Les masses ouvrières sont toujours exploitées et opprimées par une minorité parasitaire qui, si elle ne disposait que de ses forces propres, ne pourrait maintenir sa domination un jour, une heure ! Cette minorité puise sa puissance dans le consentement inconscient de ses victimes : ce sont celles-ci — source de toute force — qui, en se sacrifiant pour la Classe qui vit d’elles, créent et perpétuent le Capital, soutiennent l’État.

Or, pas plus aujourd’hui qu’hier, il ne peut suffire, pour abattre cette minorité, de disséquer les mensonges sociaux qui lui servent de principes, de dévoiler son iniquité, d’étaler ses crimes. Contre la Force brutale, l’idée réduite à ses seules moyens de persuasion est vaincue d’avance. C’est que l’Idée, la Pensée, tant belle soit-elle, n’est que bulle de savon si elle ne s’étaye pas sur la Force, si elle n’est pas fécondée par elle.

Donc, pour que cesse l’inconscient sacrifice des majorités à une minorité jouisseuse et scélérate, que faut-il ?

Qu’il se constitue une force capable de contrebalancer celle que la Classe possédante et dirigeante tire de la veulerie et de l’ignorance populaires. Cette force, il appartient aux travailleurs conscients de la matérialiser : le problème consiste, pour ceux qui ont la volonté de se soustraire au joug que les majorités se créent, à réagir contre tant de passivité et à se rechercher, s’entendre, se mettre d’accord.

CONSIGNES:
[a] Résumez le texte à lire en deux phrases.
[b] D'après le texte à lire, pourquoi ne suffit-il pas de dévoiler l'iniquité de la minorité et d'étaler ses crimes pour l'abattre ? Répondez en une ou deux phrases.
[c] Relevez dans le texte à lire toutes les actions que doivent accomplir ceux qui ont la volonté de se soustraire au joug.

DONNÉES:
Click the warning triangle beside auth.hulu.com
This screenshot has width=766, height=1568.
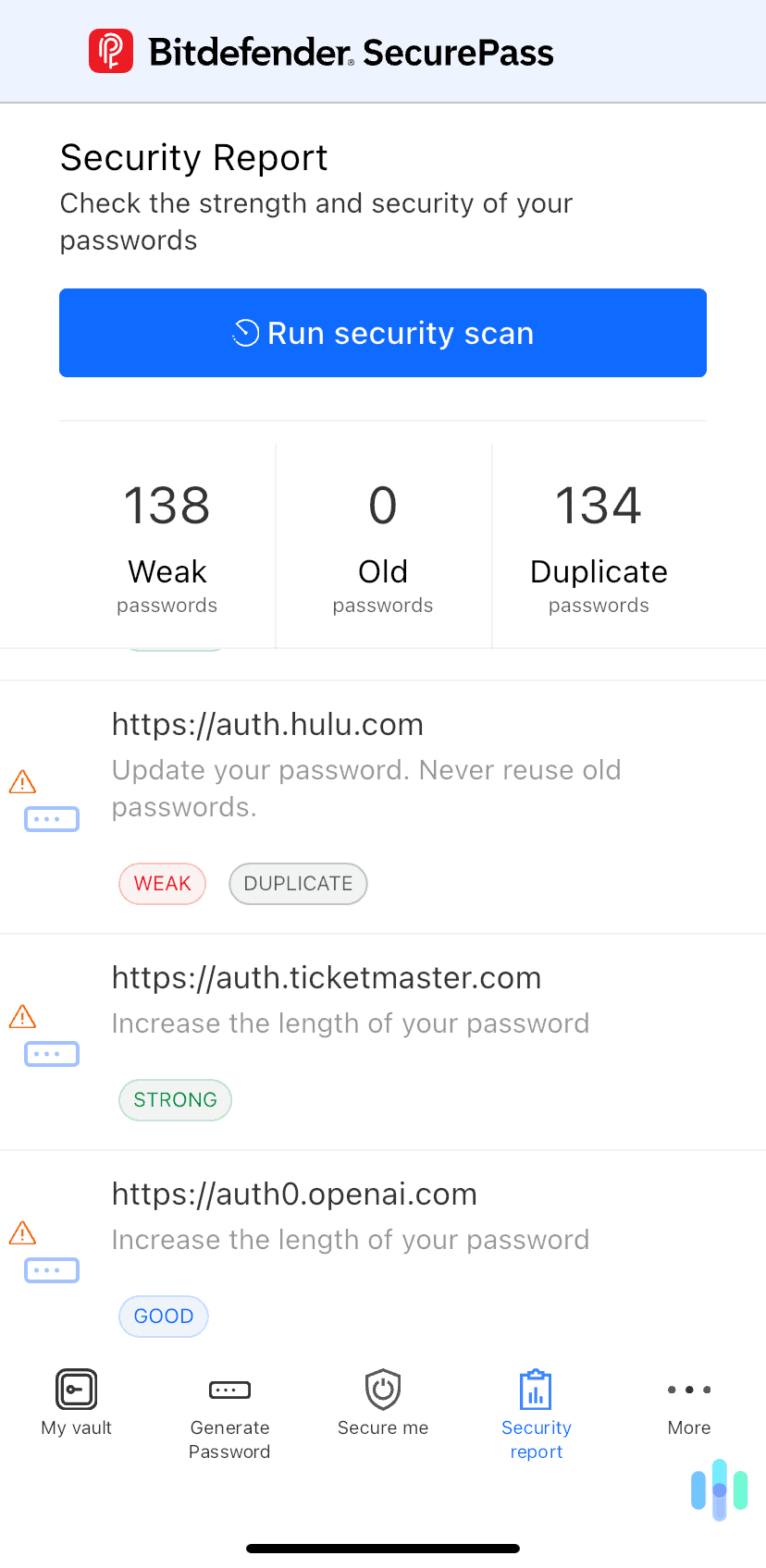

CORRIGÉ:
[a] Une minorité parasitaire exploite les masses ouvrières et tire sa puissance du consentement inconscient de ses victimes, qui créent le Capital et soutiennent l'État. Comme l'idée seule est vaincue d'avance contre la force brutale, il revient aux travailleurs conscients de constituer une force capable de contrebalancer celle de la classe possédante et dirigeante.

[b] Contre la force brutale, l'idée réduite à ses seuls moyens de persuasion est vaincue d'avance. La pensée, si belle soit-elle, n'est qu'une bulle de savon si elle ne s'appuie pas sur la force.

[c]
- réagir contre tant de passivité
- se rechercher
- s'entendre
- se mettre d'accord